Tuesday, January 08, 2008

Which One of You Runs At Greenlake?! Be Honest...


Runner flashes other at Green Lake

By LEVI PULKKINEN
P-I REPORTER

Police are looking for the unidentified runner who flashed his genitalia at another jogger near Green Lake.

At about 2:45 p.m. Sunday, the unidentified runner flashed at a 24-year-old woman jogging near the popular urban trail, according to Seattle police reports.

The woman told officers the man pulled up his white T-shirt and dropped his black running tights as he ran past her near the intersection of Wallingford Avenue North and North 54th Street.

She also said the same man had also flashed her shortly before Christmas while she walked with friends near a Green Lake-neighborhood restaurant.

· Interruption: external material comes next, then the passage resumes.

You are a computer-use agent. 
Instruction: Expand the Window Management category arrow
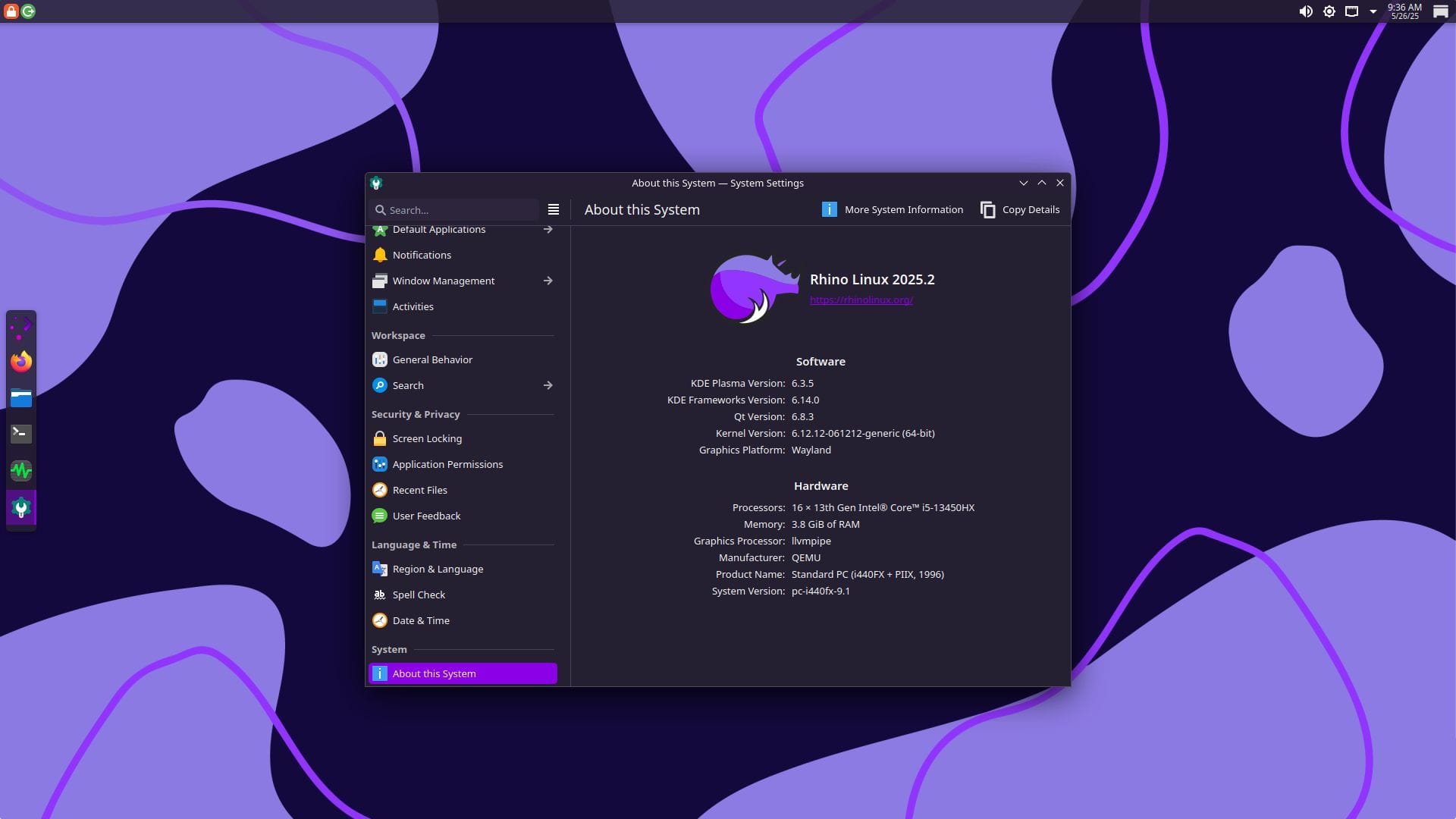[x=548, y=281]
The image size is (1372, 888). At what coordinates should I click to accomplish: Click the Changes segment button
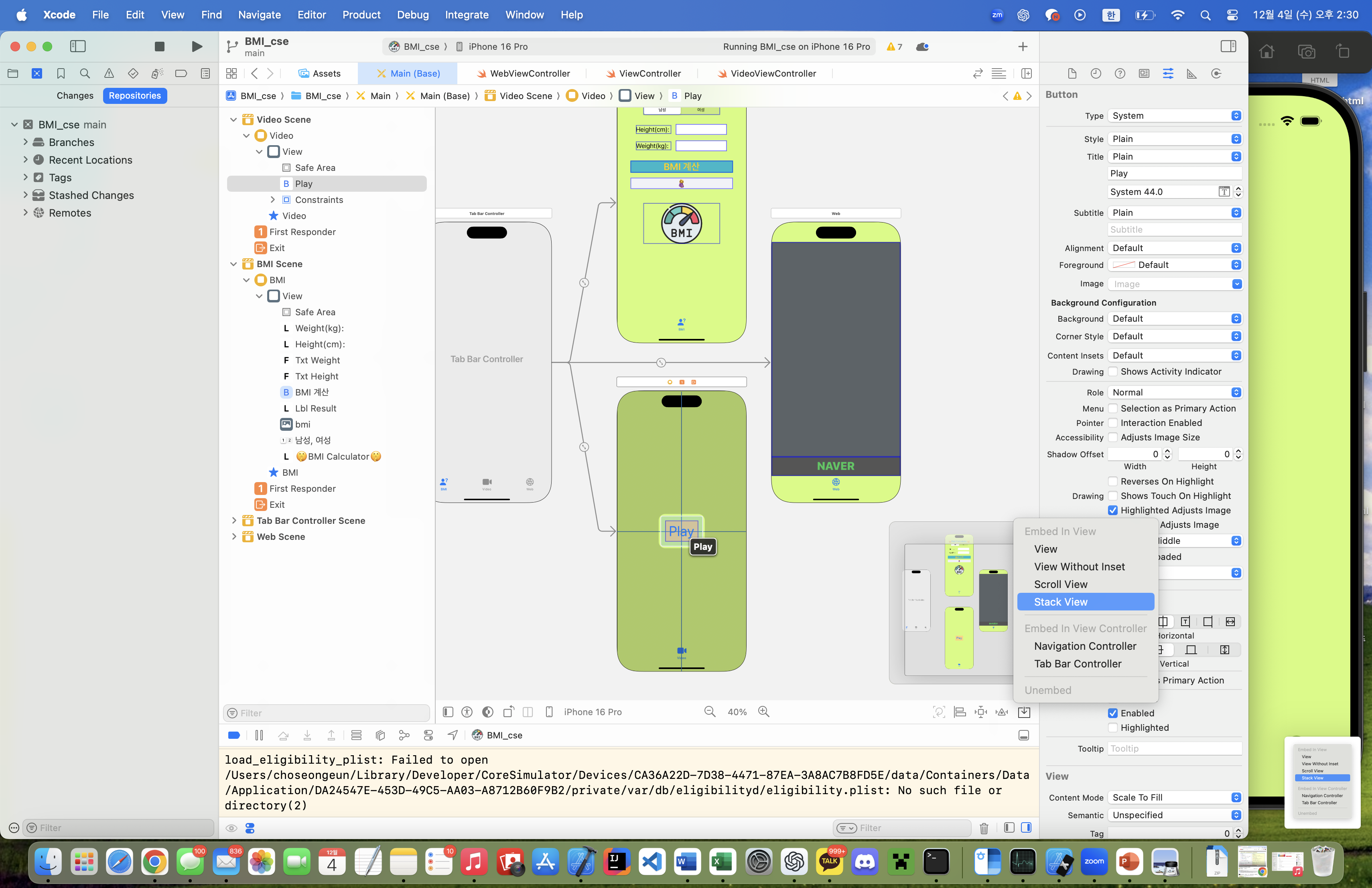pos(75,95)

The man didn't speak to her on either occasion, but appeared to be an avid runner.

According to police reports, the man is thought to be in his 30s or 40s, about 5-foot, 7-inches tall, and have short brown hair.

What? It's 2008? Shut up!

It seems your hero left for The Garden Isle in December and, while the body returned, the brain never quite got wrapped around the idea of the mainland again...

This morning I woke up at my desk. In my office. At WORK! Shit. There are students and syllabi and books and all sorts of things work-related going on. And I don't like it.

Let's take a little sample of the In Box and the introductory emails from students this fine winter term:

dear Prof
i am machiko and need english class to take for degree transfer but have not taken exam to place in your class still would like to take your class for i know that you are finest teacher and i know i will do very wll. thanks you.
-littlefunnytoysonkeychains@msn.com

(
Dear littlefunnytoysonkeychains: Perhaps Sweater Girl has room for you in her class. I hear she is A-Number One teacher. Have you seen her reviews on RateMyProfessor? Everyone loves her.)

GVB,
I just checked my grade from last fall and I see that you gave me a 0.0! You're a dead man. I'm going to hunt you down and kill you.
Sincerely,
-DateRapeFan0931@yahoo.com

(Dear DateRapeFan: If I thought you had the mental capacity to find my office, I'd be worried. By the way, have you tried Diet Redbull with Vodka? It's amazing.)

Hey,
I am riting to aks if i can get in you're class this quarter. i really need an english class to gradate this quarter. i'd really apreciate it dude.
-seventhyearsenior@comcast.net

(Dear seventhyearsenior: Dude, of course you're in! I have good feeling about your chances of success in this class.)

GVB, I just saw Danielle's final grade in your class and to say the least I about as mad as I can get. I read her final paper before she submitted it and how in the world she could have gotten a grade that lowered her final mark to 1.2 is a pathetic joke. If you think I won't pursue this to the school's senior administration you are sadly mistaken, and I will do so if I don't hear what caused this by mid next week.
-AngryDad@jointhearmy.com

(Dear Angry Dad: First of all, thanks for the threat. That makes me feel all warm inside. Now I know why your daughter flinched every time someone dropped a book on the floor in the classroom. Anger management issues, much? Second, I am glad it is finally clear who did all of Danielle's work last term. You're a pretty good writer, but you/she missed a lot of class and several assignments. So, fuck you. Oh, and since you sent this email from your City of Seattle Police Department computer and official email, I have cc'd the ethics committee on my reply.)

Gotta love email.

Happy new year everyone. Only 7 days until American Idol returns. I thought I'd never make it.